Typical SHMEM functions

start_pes(N) — start N processing elements (PE)
_my_pe() — ask SHMEM to return the PE identifier of current thread
shmem_barrier_all() — wait until all PEs run up to barrier; then enable them to go further
shmem_put(target, source, length, pe) — write data of length "length" to the remote address "target" on PE with id "pe" from local address "source"
shmem_get(target, source, length, pe) — read data of length "length" from the remote address "source" on PE with id "pe" and save to read values into local address "target"^[8]

List of SHMEM implementations

Cray Research: Original SHMEM for Cray T3D, Cray T3E, and Cray Research PVP supercomputers^[9]
SGI: SGI-SHMEM for systems with NUMAlink and Altix build with InfiniBand network adapters
Cray Inc.: MP-SHMEM for Unicos MP (X1E supercomputer)
Cray Inc.: LC-SHMEM for Unicos LC (Cray XT3, XT4, XT5)
Quadrics: Q-SHMEM^[10] for Linux clusters with QsNet interconnect^[9]
Cyclops-64 SHMEM
HP SHMEM^[9]
IBM SHMEM^[9]
GPSHMEM^[9]

OpenSHMEM implementations

OpenSHMEM is a standard effort by SGI and Open Source Software Solutions, Inc.

University of Houston: Reference OpenSHMEM^[4]^[9]
Mellanox ScalableSHMEM^[9]
Portals-SHMEM (on top of Portals interface)
University of Florida: Gator SHMEM^[9]
Open MPI includes an implementation of OpenSHMEM^[11]
Adapteva Epiphany Coprocessor^[12]
Sandia OpenSHMEM (SOS) supports multiple networking APIs ^[13]

Disadvantages

In first years SHMEM was accessible only on some Cray Research machines (later additionally on SGI)^[1] equipped with special networks, limiting library widespread and being vendor lock-in (for example, Cray Research recommended to partially rewrite MPI programs to combine both MPI and shmem calls, which make the program non-portable to other clear-MPI environment).

SHMEM was not defined as standard,^[9]^[1] so there were created several incompatible variants of SHMEM libraries by other vendors.
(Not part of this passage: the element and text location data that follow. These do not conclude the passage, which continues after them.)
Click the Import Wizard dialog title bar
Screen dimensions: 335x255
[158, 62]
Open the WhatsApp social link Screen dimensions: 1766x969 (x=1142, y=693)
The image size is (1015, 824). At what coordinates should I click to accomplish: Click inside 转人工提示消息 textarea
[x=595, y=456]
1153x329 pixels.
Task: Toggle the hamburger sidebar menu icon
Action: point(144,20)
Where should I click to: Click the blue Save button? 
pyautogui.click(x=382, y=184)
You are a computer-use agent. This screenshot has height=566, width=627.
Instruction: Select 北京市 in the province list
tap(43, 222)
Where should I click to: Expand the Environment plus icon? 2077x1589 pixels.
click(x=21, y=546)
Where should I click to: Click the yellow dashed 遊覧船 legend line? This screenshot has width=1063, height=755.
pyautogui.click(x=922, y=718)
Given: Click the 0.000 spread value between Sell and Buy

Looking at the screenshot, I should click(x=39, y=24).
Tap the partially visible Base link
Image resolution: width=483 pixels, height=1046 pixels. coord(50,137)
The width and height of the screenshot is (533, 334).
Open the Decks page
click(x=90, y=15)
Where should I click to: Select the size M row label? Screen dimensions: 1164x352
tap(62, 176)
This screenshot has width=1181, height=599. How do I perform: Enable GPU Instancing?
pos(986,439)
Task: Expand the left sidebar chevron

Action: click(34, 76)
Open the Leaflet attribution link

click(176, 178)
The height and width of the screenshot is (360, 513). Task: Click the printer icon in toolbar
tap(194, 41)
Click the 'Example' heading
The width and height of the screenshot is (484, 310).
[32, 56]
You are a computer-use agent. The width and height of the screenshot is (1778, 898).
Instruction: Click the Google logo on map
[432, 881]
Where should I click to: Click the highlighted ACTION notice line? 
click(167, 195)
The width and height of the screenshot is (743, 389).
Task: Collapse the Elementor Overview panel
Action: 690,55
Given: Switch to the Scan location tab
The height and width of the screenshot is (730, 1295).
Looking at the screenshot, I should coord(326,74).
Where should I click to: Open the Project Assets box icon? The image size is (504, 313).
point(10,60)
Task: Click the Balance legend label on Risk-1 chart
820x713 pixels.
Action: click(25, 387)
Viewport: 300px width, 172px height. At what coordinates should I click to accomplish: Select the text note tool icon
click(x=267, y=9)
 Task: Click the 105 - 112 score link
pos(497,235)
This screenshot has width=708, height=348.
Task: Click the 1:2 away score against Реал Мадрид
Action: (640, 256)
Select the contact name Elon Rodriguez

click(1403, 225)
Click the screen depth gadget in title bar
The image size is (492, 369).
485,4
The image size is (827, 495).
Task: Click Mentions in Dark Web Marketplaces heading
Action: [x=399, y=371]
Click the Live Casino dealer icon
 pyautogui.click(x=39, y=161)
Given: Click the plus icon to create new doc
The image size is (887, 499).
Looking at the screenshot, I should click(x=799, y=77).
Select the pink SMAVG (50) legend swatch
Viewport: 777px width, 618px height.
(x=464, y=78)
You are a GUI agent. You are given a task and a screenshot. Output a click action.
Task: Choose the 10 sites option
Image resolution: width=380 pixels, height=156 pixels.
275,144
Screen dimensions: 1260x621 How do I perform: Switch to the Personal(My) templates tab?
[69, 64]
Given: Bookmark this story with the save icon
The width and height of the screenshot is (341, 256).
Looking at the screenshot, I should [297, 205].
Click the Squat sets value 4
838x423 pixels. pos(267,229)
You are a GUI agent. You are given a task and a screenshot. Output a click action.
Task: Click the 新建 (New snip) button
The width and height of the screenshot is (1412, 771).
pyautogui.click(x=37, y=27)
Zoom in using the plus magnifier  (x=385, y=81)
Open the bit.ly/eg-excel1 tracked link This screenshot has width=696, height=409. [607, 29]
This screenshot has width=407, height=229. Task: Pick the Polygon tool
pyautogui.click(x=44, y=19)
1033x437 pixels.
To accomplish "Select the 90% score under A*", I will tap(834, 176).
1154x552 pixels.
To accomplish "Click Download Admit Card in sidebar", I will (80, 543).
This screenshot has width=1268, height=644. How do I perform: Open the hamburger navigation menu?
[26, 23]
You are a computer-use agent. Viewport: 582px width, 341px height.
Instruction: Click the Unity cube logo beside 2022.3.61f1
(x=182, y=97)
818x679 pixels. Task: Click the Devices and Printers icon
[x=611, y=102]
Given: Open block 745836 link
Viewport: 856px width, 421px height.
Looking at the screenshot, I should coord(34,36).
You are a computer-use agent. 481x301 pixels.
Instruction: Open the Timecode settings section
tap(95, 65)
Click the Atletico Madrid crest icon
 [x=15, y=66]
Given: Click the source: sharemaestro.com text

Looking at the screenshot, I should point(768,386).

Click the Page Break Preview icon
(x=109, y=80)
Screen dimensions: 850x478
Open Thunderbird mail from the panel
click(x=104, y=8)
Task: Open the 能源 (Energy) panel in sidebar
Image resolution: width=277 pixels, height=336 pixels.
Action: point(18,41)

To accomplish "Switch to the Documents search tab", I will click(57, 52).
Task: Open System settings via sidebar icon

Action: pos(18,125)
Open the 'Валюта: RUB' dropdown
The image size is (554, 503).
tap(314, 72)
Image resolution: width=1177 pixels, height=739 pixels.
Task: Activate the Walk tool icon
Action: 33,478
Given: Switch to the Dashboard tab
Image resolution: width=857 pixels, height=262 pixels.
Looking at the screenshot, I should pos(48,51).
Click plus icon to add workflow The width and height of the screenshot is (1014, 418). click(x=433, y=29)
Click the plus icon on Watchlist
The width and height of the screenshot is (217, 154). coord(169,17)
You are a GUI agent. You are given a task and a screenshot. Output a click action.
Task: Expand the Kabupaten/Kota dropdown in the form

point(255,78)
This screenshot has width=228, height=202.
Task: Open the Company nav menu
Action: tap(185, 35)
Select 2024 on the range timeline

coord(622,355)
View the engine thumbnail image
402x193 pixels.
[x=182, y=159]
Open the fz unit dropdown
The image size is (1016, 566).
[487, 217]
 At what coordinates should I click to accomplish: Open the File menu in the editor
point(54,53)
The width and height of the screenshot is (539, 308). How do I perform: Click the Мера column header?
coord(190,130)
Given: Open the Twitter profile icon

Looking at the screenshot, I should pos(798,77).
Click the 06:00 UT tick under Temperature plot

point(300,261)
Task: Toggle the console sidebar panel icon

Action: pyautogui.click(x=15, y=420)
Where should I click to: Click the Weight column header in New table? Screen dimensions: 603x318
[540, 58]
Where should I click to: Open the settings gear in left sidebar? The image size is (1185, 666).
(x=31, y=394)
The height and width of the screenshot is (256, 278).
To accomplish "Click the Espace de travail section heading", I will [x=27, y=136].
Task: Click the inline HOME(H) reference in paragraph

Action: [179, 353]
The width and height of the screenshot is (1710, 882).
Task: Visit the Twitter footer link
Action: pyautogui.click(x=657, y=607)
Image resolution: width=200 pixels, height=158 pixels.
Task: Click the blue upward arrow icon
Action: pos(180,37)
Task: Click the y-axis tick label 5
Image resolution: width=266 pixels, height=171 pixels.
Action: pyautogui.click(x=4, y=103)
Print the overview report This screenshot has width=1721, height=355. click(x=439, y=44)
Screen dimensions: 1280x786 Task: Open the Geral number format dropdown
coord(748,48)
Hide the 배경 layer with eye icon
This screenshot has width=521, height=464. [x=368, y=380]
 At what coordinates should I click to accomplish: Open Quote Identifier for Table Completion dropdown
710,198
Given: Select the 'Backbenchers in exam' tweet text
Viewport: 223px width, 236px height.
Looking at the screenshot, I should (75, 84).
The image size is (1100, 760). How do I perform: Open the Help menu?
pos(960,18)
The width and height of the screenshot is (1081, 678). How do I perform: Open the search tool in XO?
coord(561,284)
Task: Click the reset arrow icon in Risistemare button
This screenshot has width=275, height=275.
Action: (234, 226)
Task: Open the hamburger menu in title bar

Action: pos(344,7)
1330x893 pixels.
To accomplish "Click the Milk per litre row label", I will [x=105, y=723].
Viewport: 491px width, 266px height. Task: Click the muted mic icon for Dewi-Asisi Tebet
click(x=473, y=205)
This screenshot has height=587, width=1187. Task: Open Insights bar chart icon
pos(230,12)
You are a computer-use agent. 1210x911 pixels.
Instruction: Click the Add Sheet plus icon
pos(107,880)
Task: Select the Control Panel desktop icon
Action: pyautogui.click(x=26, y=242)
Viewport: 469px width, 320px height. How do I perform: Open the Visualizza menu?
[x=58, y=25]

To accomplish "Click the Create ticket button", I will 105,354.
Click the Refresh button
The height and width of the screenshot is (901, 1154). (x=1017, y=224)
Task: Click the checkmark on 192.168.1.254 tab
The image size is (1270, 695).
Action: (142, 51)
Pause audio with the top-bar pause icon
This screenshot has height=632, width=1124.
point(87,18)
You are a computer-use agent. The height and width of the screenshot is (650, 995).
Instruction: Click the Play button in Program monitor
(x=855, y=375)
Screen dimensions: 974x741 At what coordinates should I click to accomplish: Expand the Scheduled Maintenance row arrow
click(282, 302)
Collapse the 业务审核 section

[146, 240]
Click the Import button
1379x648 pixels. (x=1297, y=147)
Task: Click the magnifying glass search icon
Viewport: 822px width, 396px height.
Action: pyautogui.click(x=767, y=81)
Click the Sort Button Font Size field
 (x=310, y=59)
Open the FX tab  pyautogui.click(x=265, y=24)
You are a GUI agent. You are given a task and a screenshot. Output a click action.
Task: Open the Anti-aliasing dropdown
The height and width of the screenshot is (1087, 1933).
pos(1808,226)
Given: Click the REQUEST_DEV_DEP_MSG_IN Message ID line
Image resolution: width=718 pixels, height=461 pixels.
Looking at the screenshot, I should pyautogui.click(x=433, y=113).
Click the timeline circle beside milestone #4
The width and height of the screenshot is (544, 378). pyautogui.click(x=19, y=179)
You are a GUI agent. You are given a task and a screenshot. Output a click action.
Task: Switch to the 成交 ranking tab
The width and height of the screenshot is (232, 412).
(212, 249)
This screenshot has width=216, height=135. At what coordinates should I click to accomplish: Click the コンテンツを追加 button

Libraries had different include file names, different management function names for starting PEs or getting current PE id,^[9] and some functions were changed or not supported.

Some SHMEM routines were designed according to Cray T3D architecture limitations, for example reductions and broadcasts could be started only on subsets of PEs with size being power of two.^[2]^[9]

Variants of SHMEM libraries can run on top of any MPI library, even when a cluster has only non-RDMA optimized Ethernet, however the performance will be typically worse than other enhanced networking protocols.

Memory in shared region should be allocated using special functions (shmalloc/shfree), not with the system malloc.^[9]

SHMEM is available only for C and Fortran (some versions also to C++).^[9]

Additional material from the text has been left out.